Избранный отрывок
#####
Сразу после этого визита к Обри и Элен приехал Смитерс. Они пригласили к себе местного фотографа У. Дж. Хоукера, оказавшегося – поистине мир тесен! – старым другом Кокрана. Два снимка Обри за рабочим столом, сделанные Хоукером, даже с точки зрения модели были удачными, но вид «трудолюбивого отшельника», с которым он позировал перед фотокамерой и который сначала весьма порадовал Смитерса, оказался обманчивым. Снимки еще не были готовы, а у Обри случилось очередное горловое кровотечение – первый приступ после переезда в Борнмут. Его удалось быстро остановить, но, несмотря на строгий курс манипуляций и лекарственную терапию, предписанные доктором Харсентом в таких ситуациях, Обри продолжал кашлять кровью и в первые недели марта.

Тревога врача усилилась, когда он заподозрил у своего пациента и внутреннее кровотечение. Диагноз доктора Харсента о туберкулезе печени был очень сомнительным. Более вероятной причиной являлись геморроидальные узлы, но Бердслей сильно испугался. Этот инцидент имел серьезные последствия: от планов поехать в Лондон пришлось отказаться.

Влияние на состояние здоровья сына климата теперь уже не вызывало у Элен сомнений. Она спросила доктора, где Обри лучше всего провести весну. Так как долгое путешествие исключалось, Харсент предложил Нормандию или Бретань, но выразил опасение, что и с этим придется подождать. Обри должен набраться сил. Восстанавливался он медленно. У Бердслея снова началась депрессия, а тут еще портной Доре потребовал оплатить счет, достаточно крупный, пригрозив тем, что обратится в суд. Пришлось попросить Поллитта выдать авансом 20 гиней в ожидании «Бафилла» и нескольких иллюстраций к «Лисистрате», раскрашенных самим автором.

Дело удалось уладить миром, а вслед за этим произошло приятное событие. Приехала молодая актриса, принимавшая участие в гастролях театральной компании Буршье в США. Девушка привезла интересные новости о Мэйбл. Обри был тронут тем, что сестра беспокоится о нем и собирается подробно написать ему о себе.

Душевное состояние Бердслея улучшалось. Он пошел на поправку. 18 марта Обри смог посетить вечерний симфонический концерт в ботаническом саду. На всякий случай рядом с ним сидел доктор Харсент. По дороге домой Бердслей сказал, что это был замечательный подарок для него после долгой разлуки с музыкой. К счастью, волнение, испытанное им во время исполнения Четвертой симфонии Бетховена, не спровоцировало рецидив, которого все опасались. Удивляться тут не приходится. Четвертая симфония – одно из редких в наследии Бетховена лирических сочинений крупной формы, в которой композитор излил целый поток радости и любви к жизни.
#####
(Записанные данные)
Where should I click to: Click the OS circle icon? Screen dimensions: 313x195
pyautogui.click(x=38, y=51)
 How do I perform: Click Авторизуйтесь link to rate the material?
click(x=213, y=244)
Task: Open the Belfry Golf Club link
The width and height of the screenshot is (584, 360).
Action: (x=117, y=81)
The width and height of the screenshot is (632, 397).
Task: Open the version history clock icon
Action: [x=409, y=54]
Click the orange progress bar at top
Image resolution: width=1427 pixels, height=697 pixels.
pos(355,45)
#####
Вопросы к отрывку
1. Какое произведение исполняли на вечернем концерте 18 марта, согласно отрывку о Бердслее?
2. Подхватите отрывок о Бердслее и продолжите его сразу после последнего предложения.
Строки никак не связаны с отрывком о Бердслее.

Решённые задачи
1. Четвертую симфонию Бетховена.

2.
Интервью в The Idler напомнило о Бердслее читающей публике и стало приятным всплеском былой славы и популярности. Он получил записку от мистера Кинга[122]. Были и другие поводы для радости: сигнальные оттиски «Пьеро минуты» выглядели изумительно, а Дент планировал карманное издание «Смерти Артура» с повторным использованием некоторых иллюстраций.

Бердслей пытался продолжать работу даже во время изматывающих приступов кашля. Он сделал портретный рисунок Бальзака для корешка запланированного Смитерсом издания «Сцен парижской жизни». Кроме того, Обри начал обдумывать следующий большой проект.

Рисование было утомительным только из-за прилагаемых при этом физических усилий, что мешало доводить до конца любую работу, но Бердслей мог строить планы, делать наброски и сочинять. Он начал читать сочинения Жака Казота, французского автора XVIII века, пристрастившегося к мистике и каббале и ставшего мартинистом. Мартинисты, исповедовавшие мистическое и эзотерическое христианство, описывали падение первого человека из божественной сути в материальную, а также способ его возвращения с помощью духовного просветления, достигаемого при сердечной молитве. Обри задумал написать эссе в схожем ключе и сделать к нему цветные иллюстрации. Он начал рассказ «Небесная возлюбленная», и почти сразу на столе появился рисунок к нему, но и то и другое осталось незавершенным. Бердслей постоянно переделывал эскиз заглавной иллюстрации, и вскоре акварельный портрет героини оказался окончательно испорченным. Он, правда, закончил и отправил Смитерсу акварель с изображением мадемуазель де Мопен, который Леонард решил вставить в один (!) экземпляр издания. Так на свет появилась поистине уникальная книга. Этот образ продолжал занимать Обри, и он объявил о своем намерении во что бы то ни стало проиллюстрировать весь роман.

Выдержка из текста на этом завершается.